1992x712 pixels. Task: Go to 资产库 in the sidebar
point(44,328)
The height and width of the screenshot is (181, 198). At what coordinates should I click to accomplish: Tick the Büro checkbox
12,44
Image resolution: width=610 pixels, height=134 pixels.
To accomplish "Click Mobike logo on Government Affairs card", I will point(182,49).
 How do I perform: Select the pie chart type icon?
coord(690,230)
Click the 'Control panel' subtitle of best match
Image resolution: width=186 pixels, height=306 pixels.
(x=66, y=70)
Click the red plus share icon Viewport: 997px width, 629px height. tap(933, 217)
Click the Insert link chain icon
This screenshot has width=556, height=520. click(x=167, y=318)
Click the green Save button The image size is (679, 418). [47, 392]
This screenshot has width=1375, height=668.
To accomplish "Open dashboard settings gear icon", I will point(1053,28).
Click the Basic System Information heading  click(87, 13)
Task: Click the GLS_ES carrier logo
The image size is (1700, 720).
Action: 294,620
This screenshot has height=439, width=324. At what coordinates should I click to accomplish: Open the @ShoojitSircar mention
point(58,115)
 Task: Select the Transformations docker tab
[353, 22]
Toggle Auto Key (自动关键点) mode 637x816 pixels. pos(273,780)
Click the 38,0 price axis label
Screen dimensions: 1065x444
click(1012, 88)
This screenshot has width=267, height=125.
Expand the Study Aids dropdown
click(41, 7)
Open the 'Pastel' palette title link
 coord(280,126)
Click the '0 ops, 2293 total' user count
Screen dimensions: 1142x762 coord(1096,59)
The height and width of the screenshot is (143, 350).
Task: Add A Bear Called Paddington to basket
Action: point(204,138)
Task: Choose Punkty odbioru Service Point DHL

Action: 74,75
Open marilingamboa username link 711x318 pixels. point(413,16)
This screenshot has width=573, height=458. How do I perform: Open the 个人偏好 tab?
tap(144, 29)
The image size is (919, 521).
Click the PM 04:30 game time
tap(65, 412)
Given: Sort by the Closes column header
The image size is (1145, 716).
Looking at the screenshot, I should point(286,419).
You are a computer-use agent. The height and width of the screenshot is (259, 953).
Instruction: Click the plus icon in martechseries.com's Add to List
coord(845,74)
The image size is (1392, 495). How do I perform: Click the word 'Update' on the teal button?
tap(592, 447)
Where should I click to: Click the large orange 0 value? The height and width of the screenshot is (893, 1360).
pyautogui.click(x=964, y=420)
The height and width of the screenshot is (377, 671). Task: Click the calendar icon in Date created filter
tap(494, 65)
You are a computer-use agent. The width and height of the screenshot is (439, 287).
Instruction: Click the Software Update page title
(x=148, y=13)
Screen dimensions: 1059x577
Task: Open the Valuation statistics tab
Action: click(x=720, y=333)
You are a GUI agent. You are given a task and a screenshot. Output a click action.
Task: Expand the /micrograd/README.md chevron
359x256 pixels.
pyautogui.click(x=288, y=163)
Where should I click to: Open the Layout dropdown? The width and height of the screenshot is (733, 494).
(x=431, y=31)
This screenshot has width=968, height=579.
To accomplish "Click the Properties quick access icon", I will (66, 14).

☆ ☆ ☆ ☆ ☆

▶ [Directions] Copy nothing except the lines from the one with "Instruction: Click the Software" through the end of the records; keep each exactly as it appears, first and last included.

▶ [Expected answer]
Instruction: Click the Software Update page title
(x=148, y=13)
Screen dimensions: 1059x577
Task: Open the Valuation statistics tab
Action: click(x=720, y=333)
You are a GUI agent. You are given a task and a screenshot. Output a click action.
Task: Expand the /micrograd/README.md chevron
359x256 pixels.
pyautogui.click(x=288, y=163)
Where should I click to: Open the Layout dropdown? The width and height of the screenshot is (733, 494).
(x=431, y=31)
This screenshot has width=968, height=579.
To accomplish "Click the Properties quick access icon", I will (66, 14).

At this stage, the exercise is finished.